● Records to use

----

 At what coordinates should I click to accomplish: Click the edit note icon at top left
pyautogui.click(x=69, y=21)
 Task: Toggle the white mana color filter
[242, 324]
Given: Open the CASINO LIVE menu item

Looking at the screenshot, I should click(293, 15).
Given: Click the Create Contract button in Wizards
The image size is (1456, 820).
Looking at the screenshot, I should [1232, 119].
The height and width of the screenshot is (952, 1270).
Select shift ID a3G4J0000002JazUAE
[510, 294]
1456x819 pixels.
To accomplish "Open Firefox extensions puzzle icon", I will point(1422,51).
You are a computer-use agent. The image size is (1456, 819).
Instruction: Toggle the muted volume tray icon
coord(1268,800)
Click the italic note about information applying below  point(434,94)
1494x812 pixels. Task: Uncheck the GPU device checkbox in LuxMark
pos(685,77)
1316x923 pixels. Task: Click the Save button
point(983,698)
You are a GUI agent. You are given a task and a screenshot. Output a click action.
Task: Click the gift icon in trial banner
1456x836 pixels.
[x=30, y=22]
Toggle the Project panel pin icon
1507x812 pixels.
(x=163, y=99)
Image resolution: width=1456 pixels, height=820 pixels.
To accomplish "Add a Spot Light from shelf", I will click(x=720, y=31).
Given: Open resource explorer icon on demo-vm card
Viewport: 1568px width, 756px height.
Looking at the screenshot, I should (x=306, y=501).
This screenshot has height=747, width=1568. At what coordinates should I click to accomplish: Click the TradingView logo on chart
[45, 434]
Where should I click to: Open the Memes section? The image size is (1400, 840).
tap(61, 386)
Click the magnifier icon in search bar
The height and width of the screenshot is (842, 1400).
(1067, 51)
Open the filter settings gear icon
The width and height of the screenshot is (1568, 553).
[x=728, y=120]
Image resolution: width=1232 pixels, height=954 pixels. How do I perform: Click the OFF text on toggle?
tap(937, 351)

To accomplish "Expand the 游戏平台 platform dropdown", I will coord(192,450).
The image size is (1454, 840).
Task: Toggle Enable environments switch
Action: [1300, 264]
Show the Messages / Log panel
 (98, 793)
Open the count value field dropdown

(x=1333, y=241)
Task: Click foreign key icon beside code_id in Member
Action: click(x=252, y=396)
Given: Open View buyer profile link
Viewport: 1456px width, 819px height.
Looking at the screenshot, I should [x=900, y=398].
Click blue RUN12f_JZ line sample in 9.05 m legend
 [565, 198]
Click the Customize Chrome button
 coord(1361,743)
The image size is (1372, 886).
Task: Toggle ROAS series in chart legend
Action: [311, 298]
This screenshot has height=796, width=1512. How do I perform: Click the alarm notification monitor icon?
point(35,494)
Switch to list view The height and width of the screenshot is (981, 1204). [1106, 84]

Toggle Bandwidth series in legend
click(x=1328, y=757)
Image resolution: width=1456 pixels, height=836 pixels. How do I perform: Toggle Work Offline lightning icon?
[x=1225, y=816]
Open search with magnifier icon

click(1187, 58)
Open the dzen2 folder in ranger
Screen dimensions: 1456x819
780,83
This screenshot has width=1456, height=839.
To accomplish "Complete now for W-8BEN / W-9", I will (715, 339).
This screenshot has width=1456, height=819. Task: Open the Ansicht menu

----

What is needed here is a word-for-word copy of the whole listing.

 At what coordinates should I click to accomplish: Click the edit note icon at top left
pyautogui.click(x=69, y=21)
 Task: Toggle the white mana color filter
[242, 324]
Given: Open the CASINO LIVE menu item

Looking at the screenshot, I should click(293, 15).
Given: Click the Create Contract button in Wizards
The image size is (1456, 820).
Looking at the screenshot, I should [1232, 119].
The height and width of the screenshot is (952, 1270).
Select shift ID a3G4J0000002JazUAE
[510, 294]
1456x819 pixels.
To accomplish "Open Firefox extensions puzzle icon", I will point(1422,51).
You are a computer-use agent. The image size is (1456, 819).
Instruction: Toggle the muted volume tray icon
coord(1268,800)
Click the italic note about information applying below  point(434,94)
1494x812 pixels. Task: Uncheck the GPU device checkbox in LuxMark
pos(685,77)
1316x923 pixels. Task: Click the Save button
point(983,698)
You are a GUI agent. You are given a task and a screenshot. Output a click action.
Task: Click the gift icon in trial banner
1456x836 pixels.
[x=30, y=22]
Toggle the Project panel pin icon
1507x812 pixels.
(x=163, y=99)
Image resolution: width=1456 pixels, height=820 pixels.
To accomplish "Add a Spot Light from shelf", I will click(x=720, y=31).
Given: Open resource explorer icon on demo-vm card
Viewport: 1568px width, 756px height.
Looking at the screenshot, I should (x=306, y=501).
This screenshot has height=747, width=1568. At what coordinates should I click to accomplish: Click the TradingView logo on chart
[45, 434]
Where should I click to: Open the Memes section? The image size is (1400, 840).
tap(61, 386)
Click the magnifier icon in search bar
The height and width of the screenshot is (842, 1400).
(1067, 51)
Open the filter settings gear icon
The width and height of the screenshot is (1568, 553).
[x=728, y=120]
Image resolution: width=1232 pixels, height=954 pixels. How do I perform: Click the OFF text on toggle?
tap(937, 351)

To accomplish "Expand the 游戏平台 platform dropdown", I will coord(192,450).
The image size is (1454, 840).
Task: Toggle Enable environments switch
Action: [1300, 264]
Show the Messages / Log panel
 (98, 793)
Open the count value field dropdown

(x=1333, y=241)
Task: Click foreign key icon beside code_id in Member
Action: click(x=252, y=396)
Given: Open View buyer profile link
Viewport: 1456px width, 819px height.
Looking at the screenshot, I should [x=900, y=398].
Click blue RUN12f_JZ line sample in 9.05 m legend
 [565, 198]
Click the Customize Chrome button
 coord(1361,743)
The image size is (1372, 886).
Task: Toggle ROAS series in chart legend
Action: [311, 298]
This screenshot has height=796, width=1512. How do I perform: Click the alarm notification monitor icon?
point(35,494)
Switch to list view The height and width of the screenshot is (981, 1204). [1106, 84]

Toggle Bandwidth series in legend
click(x=1328, y=757)
Image resolution: width=1456 pixels, height=836 pixels. How do I perform: Toggle Work Offline lightning icon?
[x=1225, y=816]
Open search with magnifier icon

click(1187, 58)
Open the dzen2 folder in ranger
Screen dimensions: 1456x819
780,83
This screenshot has width=1456, height=839.
To accomplish "Complete now for W-8BEN / W-9", I will (715, 339).
This screenshot has width=1456, height=819. Task: Open the Ansicht menu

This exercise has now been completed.